#### Items from a data source
────────

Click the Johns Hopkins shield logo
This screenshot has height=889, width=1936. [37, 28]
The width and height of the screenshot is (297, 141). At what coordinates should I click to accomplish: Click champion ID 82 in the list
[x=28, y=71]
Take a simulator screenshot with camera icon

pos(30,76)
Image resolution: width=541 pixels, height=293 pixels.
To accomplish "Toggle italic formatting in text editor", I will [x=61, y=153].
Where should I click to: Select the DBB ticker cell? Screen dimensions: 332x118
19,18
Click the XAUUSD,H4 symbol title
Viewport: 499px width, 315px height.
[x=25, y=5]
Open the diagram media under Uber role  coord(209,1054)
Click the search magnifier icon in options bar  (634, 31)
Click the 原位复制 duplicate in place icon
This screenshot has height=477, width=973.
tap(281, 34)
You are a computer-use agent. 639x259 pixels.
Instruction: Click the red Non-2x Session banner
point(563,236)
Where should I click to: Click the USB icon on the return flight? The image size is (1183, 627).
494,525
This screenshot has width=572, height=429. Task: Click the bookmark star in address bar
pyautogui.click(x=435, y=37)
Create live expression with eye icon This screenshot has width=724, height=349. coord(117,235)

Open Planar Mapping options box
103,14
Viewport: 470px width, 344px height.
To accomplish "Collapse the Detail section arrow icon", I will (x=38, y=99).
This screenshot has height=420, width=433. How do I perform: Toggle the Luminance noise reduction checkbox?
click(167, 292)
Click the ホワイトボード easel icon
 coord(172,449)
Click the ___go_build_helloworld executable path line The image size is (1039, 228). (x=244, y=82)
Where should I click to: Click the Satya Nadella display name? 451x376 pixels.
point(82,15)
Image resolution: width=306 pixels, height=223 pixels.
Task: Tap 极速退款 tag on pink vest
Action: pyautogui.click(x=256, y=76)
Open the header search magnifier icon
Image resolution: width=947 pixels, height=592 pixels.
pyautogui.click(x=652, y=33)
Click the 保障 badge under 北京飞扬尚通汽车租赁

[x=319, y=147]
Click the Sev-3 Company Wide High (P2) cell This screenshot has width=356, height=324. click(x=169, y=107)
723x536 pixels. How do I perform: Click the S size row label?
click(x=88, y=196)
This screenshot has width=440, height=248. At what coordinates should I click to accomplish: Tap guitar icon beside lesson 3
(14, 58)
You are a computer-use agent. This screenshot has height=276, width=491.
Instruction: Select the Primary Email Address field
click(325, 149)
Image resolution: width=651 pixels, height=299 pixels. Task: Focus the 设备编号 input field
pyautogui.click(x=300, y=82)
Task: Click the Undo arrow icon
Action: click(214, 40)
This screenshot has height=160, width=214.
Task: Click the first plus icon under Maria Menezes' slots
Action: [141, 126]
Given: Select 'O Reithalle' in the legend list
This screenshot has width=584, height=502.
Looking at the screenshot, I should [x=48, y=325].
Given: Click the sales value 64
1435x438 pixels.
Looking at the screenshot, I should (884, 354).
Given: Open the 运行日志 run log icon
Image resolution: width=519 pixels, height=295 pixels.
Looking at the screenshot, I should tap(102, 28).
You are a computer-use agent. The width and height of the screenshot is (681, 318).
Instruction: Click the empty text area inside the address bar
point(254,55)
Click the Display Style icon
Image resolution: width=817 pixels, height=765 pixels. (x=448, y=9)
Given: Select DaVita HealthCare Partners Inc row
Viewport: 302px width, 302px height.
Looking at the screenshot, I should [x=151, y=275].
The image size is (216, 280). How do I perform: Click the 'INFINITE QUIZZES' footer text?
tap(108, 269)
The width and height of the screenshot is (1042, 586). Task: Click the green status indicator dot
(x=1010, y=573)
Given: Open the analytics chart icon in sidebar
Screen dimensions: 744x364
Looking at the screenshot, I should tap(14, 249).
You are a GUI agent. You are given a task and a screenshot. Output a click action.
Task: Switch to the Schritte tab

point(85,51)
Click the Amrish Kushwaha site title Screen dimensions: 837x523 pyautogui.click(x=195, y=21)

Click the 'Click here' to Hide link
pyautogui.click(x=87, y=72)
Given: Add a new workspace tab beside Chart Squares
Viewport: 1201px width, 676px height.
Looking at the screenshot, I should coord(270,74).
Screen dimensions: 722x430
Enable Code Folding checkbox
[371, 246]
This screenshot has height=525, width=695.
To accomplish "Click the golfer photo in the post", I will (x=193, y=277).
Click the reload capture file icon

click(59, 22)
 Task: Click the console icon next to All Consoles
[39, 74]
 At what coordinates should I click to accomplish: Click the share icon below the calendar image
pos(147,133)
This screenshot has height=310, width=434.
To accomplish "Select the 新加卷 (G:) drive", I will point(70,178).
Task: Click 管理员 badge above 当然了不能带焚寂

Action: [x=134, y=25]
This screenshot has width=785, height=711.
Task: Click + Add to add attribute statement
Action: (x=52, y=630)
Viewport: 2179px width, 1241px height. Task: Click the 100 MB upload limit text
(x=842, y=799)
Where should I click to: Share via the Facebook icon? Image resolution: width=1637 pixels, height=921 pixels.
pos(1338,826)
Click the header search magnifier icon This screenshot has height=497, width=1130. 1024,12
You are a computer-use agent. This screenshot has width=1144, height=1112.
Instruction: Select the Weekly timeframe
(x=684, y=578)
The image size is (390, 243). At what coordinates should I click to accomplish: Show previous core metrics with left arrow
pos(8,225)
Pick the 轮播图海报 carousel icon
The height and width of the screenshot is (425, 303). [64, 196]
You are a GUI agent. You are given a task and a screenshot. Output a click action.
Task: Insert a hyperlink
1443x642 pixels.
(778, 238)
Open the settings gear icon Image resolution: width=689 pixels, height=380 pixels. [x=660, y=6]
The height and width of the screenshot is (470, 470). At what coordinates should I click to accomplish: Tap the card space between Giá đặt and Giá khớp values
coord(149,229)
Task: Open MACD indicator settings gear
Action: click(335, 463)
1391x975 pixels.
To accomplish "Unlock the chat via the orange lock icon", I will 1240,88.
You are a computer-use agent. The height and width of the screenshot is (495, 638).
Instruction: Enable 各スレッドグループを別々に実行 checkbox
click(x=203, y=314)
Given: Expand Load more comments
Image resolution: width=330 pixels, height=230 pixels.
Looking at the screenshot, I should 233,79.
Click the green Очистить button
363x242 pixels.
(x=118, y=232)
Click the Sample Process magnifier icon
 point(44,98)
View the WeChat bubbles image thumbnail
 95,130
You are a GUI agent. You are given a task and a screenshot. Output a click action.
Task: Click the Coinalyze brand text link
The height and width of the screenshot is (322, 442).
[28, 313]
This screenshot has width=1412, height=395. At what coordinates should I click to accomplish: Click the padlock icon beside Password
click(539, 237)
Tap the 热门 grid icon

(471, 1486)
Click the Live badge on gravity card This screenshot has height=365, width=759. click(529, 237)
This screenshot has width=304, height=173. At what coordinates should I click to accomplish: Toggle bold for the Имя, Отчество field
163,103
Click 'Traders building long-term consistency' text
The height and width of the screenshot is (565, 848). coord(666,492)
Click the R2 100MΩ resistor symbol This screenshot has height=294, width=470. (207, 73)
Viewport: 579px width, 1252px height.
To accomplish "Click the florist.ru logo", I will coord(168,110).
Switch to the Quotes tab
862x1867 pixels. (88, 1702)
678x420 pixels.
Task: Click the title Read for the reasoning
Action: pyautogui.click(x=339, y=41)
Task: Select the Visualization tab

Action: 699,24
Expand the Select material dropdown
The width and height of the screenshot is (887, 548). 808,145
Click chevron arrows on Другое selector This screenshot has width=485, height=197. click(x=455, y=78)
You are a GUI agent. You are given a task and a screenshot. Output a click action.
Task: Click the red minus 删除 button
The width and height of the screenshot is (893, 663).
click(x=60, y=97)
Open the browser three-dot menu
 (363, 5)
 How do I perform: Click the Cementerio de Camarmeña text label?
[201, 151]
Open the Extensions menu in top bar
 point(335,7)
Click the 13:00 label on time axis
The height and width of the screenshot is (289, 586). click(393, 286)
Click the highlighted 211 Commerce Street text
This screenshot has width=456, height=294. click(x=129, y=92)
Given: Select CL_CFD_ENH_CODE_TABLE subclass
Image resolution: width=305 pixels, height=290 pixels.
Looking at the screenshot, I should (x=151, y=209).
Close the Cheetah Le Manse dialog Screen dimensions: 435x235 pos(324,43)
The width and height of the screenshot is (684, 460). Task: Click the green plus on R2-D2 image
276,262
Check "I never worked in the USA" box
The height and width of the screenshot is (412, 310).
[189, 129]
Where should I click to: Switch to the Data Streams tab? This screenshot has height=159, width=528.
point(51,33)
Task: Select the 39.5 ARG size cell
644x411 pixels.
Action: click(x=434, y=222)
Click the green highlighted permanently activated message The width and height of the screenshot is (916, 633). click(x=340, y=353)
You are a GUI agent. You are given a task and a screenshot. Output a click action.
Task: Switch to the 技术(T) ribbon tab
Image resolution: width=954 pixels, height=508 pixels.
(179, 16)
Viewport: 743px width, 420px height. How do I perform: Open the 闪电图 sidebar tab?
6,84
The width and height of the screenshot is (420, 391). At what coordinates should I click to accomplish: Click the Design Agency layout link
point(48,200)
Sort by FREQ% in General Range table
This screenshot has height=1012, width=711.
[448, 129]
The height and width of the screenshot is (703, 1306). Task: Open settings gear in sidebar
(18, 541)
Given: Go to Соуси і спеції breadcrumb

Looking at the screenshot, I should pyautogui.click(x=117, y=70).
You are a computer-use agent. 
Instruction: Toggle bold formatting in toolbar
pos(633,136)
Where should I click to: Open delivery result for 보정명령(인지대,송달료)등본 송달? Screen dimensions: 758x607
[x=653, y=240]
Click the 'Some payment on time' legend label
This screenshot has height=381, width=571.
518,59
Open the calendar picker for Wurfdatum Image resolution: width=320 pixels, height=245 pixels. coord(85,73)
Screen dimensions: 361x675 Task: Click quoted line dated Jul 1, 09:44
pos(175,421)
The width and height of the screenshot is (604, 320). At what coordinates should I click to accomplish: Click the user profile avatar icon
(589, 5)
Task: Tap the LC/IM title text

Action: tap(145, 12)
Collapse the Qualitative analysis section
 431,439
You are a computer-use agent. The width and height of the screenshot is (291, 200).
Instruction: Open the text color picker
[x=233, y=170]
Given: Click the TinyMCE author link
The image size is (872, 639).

────────

#### Required work
Print the lines above from the one with "Image resolution: width=519" through the one with "Given: Select DaVita", both included, exactly as written and nothing more.

#### Problem solution
Image resolution: width=519 pixels, height=295 pixels.
Looking at the screenshot, I should tap(102, 28).
You are a computer-use agent. The width and height of the screenshot is (681, 318).
Instruction: Click the empty text area inside the address bar
point(254,55)
Click the Display Style icon
Image resolution: width=817 pixels, height=765 pixels. (x=448, y=9)
Given: Select DaVita HealthCare Partners Inc row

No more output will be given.